Russia FX Beat - November 14, 2017
> Today's focus. Major central bank heads speak amid EM selloff.
> Global trigger: Big 4 speak. The euro is appreciating this morning, boosted by an impressive 0.8% Q-o-Q rise in 3Q German GDP, which took the annual pace to 2.8%. This implies upside risk to the 0.6% consensus figure for the entire eurozone that will be released at 13:00 Moscow time today. In addition, the ZEW survey of investor sentiment in Germany and eurozone industrial production are due.
That time (13:00) is also when a panel discussion with monetary policy heavyweights Yellen, Draghi, Carney and Kuroda will get underway.
The dollar was generally well supported yesterday, gaining against almost all other currencies.
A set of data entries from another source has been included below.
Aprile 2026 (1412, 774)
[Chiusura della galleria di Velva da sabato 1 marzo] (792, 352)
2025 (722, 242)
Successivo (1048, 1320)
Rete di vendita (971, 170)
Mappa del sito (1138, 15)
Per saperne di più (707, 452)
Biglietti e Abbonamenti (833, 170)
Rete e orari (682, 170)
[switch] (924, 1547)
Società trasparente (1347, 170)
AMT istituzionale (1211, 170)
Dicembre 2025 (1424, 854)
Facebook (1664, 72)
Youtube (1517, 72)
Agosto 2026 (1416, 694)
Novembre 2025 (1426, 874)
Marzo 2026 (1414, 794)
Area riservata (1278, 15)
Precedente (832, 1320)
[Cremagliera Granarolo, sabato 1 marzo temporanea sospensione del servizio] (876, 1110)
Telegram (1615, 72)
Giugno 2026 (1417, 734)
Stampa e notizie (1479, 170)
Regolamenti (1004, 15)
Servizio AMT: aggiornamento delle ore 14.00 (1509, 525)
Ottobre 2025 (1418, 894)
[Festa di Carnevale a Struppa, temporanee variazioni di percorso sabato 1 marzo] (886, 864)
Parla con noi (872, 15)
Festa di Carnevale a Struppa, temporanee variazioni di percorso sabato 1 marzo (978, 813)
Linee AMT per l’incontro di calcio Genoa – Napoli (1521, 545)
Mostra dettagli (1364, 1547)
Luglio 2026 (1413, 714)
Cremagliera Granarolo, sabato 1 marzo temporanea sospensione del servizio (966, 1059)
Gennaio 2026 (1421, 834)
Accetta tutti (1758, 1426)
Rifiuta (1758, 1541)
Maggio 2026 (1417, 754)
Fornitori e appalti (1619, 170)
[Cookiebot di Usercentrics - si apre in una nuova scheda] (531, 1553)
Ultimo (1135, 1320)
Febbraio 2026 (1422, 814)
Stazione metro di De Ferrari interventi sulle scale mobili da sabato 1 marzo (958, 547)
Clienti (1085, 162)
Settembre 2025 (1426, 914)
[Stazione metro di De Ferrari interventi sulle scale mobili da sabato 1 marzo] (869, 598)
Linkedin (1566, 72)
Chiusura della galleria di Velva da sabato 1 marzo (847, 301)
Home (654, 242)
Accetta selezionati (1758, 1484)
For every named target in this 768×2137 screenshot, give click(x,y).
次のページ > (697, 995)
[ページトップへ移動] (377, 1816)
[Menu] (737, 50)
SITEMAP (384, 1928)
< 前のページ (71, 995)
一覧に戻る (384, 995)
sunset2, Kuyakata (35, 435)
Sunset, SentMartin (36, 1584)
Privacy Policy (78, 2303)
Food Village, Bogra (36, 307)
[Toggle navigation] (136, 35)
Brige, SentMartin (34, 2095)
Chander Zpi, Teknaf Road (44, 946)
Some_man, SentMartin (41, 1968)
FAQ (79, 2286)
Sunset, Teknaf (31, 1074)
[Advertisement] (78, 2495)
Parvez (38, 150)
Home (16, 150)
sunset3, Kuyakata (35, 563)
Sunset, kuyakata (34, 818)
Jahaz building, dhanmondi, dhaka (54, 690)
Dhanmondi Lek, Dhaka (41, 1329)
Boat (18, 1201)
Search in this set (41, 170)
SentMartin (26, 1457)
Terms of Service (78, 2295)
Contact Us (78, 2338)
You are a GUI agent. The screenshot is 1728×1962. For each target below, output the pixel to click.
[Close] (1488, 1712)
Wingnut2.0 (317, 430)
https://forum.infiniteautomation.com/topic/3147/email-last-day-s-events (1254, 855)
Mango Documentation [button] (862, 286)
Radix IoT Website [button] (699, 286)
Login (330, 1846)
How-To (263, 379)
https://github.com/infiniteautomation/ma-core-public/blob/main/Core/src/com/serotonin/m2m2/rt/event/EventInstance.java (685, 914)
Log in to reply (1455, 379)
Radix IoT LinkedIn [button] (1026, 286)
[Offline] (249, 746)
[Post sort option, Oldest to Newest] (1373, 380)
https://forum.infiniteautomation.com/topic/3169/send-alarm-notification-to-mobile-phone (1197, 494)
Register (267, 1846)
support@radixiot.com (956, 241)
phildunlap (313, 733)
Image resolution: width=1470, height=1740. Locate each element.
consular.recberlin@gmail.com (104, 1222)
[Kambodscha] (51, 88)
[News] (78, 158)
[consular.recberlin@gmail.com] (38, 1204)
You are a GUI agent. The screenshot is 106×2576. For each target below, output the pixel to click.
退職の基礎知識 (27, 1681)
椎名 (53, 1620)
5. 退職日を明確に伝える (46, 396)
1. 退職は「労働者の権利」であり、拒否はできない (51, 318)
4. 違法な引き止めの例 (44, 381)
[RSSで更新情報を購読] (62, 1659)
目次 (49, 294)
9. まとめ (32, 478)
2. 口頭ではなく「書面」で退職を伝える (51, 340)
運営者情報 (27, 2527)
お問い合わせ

A rather risk-off mood has taken hold of financial markets recently, so higher-yielding commodity currencies, i.e. AUD and NZD, might struggle somewhat.
> Bottom line. EUR/USD is set to breach 1.17 today.
> Regional trigger: Ruble vulnerable. Late last week, the CBR updated its Monetary Policy Guideline. The key takeaway is that it lowered its estimate of the inflation-neutral real policy rate from 2.5-3% to 2-3%. Given a CPI target of 4%, this translates into 6-7% on the CBR's key rate, compared with 6.5-7% previously.
The reduction of some 50 bps is significant inasmuch as the CBR has long touted a 6.5-7% neutral interest rate. Although we do not think this is an immediate game-changer, it indicates that if inflation stays low, the key rate could end 2018 below our year-end forecast of 7%.
Yesterday, a loan of close to $1 bln was repaid to VTB ahead of schedule. This will improve the FX liquidity situation in the banking system, which has been one of the concerns overhanging the ruble going into year end.
> Bottom line. For the time being, the ruble looks set to remain under pressure, hampered by the deterioration in global risk sentiment. EM FX and bonds are weaker across the board and Russia is no exception, OFZ yields having moved around 5 bps wider yesterday. That is being driven by foreign investors, while exporters are not providing much support. USD/RUB has a good chance to close above 59.50 today.